El aceite de oliva es otro gran aliado del corazón, ya que tiene un fuerte efecto antiinflamatorio en el cuerpo humano, lo cual ayuda a prevenir enfermedades como la aterosclerosis que dificulta el flujo sanguíneo y aumenta la presión arterial.

4.- Brindar con vino tinto favorece el corazón.

Diversos estudios relacionan el consumo moderado del vino tinto con un menor riesgo de padecer enfermedad cardiovascular. Gracias a su poder antioxidante, este elixir de larga vida influye considerablemente en nuestro grado de bienestar, disminuye los niveles de estrés y retarda el envejecimiento celular. El hecho de que el vino tinto sea más beneficioso que el blanco en gran parte se debe a las extraordinarias propiedades de la uva negra. El grano de esta fruta es rico en taninos, unas sustancias naturales, astringentes y amargas que proceden de la maceración de los hollejos y de la crianza en madera.

Durante el proceso de elaboración, el mosto se macera con la piel y las pepitas, permitiendo así que sus beneficiosas sustancias pasen al vino y se conserven durante la crianza en barricas de madera. La uva negra también abunda en ácidos fenólicos que pueden inhibir el colesterol malo que, si se oxida, se depositaría en la pared arterial formando placa. “De modo que tomar una copa de vino tinto en la cena evita que las plaquetas sanguíneas se aglutinen y causen problemas de aterosclerosis a medio y largo plazo”, resume Bravo. La cantidad recomendada para las mujeres es de 150 ml, con un aporte calórico que no alcanza las 100 calorías. En caso de los hombres la cantidad diaria recomendada se limita en dos copas, equivalentes de unas 200 calorías.

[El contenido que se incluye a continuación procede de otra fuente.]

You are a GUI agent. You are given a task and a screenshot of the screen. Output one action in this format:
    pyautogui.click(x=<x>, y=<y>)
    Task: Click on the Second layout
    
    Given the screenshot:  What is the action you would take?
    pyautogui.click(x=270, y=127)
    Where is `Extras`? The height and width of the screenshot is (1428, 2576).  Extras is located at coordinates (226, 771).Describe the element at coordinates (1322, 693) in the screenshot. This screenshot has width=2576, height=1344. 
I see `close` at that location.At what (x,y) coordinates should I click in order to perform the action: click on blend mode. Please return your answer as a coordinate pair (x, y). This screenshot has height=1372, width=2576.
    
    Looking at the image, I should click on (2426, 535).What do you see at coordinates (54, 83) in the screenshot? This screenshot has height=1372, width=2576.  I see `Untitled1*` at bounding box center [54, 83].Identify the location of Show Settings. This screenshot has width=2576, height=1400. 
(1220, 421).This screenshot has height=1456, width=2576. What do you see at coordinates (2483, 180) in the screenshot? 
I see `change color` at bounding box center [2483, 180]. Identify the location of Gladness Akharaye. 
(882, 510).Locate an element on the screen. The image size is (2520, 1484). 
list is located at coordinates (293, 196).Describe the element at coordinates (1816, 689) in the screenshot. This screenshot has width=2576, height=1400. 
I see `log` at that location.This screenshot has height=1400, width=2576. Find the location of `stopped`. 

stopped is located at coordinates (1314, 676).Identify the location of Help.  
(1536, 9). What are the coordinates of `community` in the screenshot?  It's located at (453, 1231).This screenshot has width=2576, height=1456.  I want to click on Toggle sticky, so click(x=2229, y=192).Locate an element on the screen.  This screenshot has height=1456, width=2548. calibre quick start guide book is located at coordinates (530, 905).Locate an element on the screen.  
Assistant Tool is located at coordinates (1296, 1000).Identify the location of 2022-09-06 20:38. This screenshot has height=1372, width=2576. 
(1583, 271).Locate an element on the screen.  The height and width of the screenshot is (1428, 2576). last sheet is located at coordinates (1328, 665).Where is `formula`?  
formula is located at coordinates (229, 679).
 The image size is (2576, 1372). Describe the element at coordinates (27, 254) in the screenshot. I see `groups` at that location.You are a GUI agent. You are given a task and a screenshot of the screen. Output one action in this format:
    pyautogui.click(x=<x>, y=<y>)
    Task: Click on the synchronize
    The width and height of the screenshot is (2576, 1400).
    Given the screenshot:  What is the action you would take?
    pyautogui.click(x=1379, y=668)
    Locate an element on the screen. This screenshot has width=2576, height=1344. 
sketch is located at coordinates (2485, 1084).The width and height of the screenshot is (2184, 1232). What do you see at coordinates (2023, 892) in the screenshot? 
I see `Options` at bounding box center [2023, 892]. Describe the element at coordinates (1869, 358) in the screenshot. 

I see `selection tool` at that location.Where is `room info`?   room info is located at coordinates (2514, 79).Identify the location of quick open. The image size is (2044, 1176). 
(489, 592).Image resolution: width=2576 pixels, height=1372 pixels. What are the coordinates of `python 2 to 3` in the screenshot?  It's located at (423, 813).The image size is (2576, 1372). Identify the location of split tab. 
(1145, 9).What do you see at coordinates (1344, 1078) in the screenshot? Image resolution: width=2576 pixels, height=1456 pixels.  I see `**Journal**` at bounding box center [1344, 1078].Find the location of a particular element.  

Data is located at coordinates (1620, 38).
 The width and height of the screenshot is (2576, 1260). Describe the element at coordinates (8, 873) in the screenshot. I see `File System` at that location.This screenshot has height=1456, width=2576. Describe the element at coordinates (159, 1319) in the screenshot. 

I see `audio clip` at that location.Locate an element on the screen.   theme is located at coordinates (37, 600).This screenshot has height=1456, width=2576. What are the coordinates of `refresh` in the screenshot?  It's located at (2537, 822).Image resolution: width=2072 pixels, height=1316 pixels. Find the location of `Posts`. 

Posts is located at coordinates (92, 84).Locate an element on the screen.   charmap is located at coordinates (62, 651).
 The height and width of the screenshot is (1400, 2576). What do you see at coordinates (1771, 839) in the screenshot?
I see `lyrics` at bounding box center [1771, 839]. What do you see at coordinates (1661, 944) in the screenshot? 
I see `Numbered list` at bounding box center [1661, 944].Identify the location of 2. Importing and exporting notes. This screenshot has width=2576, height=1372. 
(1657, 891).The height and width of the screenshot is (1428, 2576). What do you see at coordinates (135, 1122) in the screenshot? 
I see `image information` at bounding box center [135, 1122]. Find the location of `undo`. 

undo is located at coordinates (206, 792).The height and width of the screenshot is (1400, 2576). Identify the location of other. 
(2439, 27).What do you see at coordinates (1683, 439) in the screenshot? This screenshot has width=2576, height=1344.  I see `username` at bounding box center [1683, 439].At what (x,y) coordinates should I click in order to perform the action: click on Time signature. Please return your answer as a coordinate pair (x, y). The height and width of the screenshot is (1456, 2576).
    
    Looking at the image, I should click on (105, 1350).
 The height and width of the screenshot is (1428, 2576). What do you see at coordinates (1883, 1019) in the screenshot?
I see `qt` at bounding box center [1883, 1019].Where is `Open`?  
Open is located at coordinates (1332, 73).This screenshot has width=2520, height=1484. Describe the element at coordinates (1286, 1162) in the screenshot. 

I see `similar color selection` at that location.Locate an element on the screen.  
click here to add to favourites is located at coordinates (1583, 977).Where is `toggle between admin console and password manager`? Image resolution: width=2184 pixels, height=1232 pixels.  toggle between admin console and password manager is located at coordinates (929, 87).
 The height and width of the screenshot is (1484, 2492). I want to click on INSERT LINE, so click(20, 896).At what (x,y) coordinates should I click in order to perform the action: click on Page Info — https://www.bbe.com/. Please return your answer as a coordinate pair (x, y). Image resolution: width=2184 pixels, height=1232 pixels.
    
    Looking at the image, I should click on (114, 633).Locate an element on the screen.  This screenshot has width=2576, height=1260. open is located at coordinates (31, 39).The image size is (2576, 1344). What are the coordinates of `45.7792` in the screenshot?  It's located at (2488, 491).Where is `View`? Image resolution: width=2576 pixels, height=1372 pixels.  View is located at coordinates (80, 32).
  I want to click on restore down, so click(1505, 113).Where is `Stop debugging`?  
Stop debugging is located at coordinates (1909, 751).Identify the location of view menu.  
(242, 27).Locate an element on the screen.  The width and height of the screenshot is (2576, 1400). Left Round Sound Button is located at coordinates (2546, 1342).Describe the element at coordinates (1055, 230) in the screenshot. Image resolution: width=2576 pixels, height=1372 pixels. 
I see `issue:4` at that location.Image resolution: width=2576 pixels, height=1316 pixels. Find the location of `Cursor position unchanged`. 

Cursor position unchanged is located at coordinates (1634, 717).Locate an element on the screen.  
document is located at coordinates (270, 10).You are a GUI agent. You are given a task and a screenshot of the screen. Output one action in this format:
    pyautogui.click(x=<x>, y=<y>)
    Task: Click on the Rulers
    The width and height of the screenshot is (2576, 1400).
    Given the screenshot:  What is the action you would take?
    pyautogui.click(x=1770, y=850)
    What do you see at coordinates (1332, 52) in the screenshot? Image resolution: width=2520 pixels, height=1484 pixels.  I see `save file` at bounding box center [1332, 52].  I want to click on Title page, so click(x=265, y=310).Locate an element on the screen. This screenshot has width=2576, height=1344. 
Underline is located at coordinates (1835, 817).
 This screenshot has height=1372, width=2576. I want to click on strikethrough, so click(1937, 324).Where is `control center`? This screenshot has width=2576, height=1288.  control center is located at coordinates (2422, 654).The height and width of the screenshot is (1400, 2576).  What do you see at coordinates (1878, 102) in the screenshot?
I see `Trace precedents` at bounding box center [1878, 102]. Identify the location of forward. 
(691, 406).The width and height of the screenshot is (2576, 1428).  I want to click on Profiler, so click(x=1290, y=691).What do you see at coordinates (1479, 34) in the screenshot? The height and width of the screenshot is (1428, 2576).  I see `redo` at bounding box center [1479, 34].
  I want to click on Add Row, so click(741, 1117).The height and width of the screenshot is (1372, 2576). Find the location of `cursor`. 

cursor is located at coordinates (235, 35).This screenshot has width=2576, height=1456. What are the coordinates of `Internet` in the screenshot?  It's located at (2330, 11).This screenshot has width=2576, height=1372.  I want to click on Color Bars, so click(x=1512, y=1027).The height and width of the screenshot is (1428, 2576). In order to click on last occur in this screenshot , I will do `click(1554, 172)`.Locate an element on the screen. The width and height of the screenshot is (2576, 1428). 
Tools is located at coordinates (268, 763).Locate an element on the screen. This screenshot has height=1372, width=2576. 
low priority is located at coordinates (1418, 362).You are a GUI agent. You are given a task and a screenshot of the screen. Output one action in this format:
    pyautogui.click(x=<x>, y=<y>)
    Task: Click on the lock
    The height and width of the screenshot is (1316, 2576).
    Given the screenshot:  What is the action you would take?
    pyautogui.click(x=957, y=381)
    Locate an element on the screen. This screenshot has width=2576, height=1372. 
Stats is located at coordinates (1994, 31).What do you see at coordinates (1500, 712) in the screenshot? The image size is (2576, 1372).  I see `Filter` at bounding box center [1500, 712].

Generalmente, en días festivos tomamos más alcohol, ya sea para participar en los brindis o para acompañar cada plato con la bebida más adecuada. “Si ingerimos más cantidad de la recomendada, dificultaremos el trabajo del hígado que, mientras procede a degradar el alcohol, aplaza la quema de grasas “buenas” que el proceso del organismo precisa para su buen funcionamiento”, explica Rubén Bravo. Además, la ingesta de alcohol afecta al proceso hormonal de nuestro organismo y hace que sintamos más hambre. Para no subir de peso en las Navidades, es importante evitar las bebidas de mayor graduación alcohólica, como el ron o el whisky que aportan gran cantidad de “calorías vacías”, unas 244 por 100 ml, y priorizar las de bajo aporte calórico, siendo la mejor opción como el tinto, la cerveza y la cava.

5.- Propiciarnos un buen fondo emocional, aumentando los niveles de serotonina y dopamina, hormonas del bienestar. Estos dos neurotransmisores son los encargados de regular, entre otras cosas, nuestras emociones, apetito y estado de ánimo. Mantener la serotonina y la dopamina en unos niveles adecuados nos permite combatir problemas de ansiedad y depresión, además, nos procura un buen fondo emocional. “En invierno, por regla general, tenemos los niveles de serotonina más bajos, debido a la disminución de la luz natural”, explica Bravo. No obstante, podemos influir de forma positiva en la secreción de esta hormona de la que depende, en gran medida, nuestro bienestar, aprovechando las horas de sol para realizar todas nuestras actividades diarias, y la noche procurar la calma y propiciar el descanso reparador”. Adaptar la nutrición a nuestro biorritmo es una de las claves para obtener el equilibrio emocional.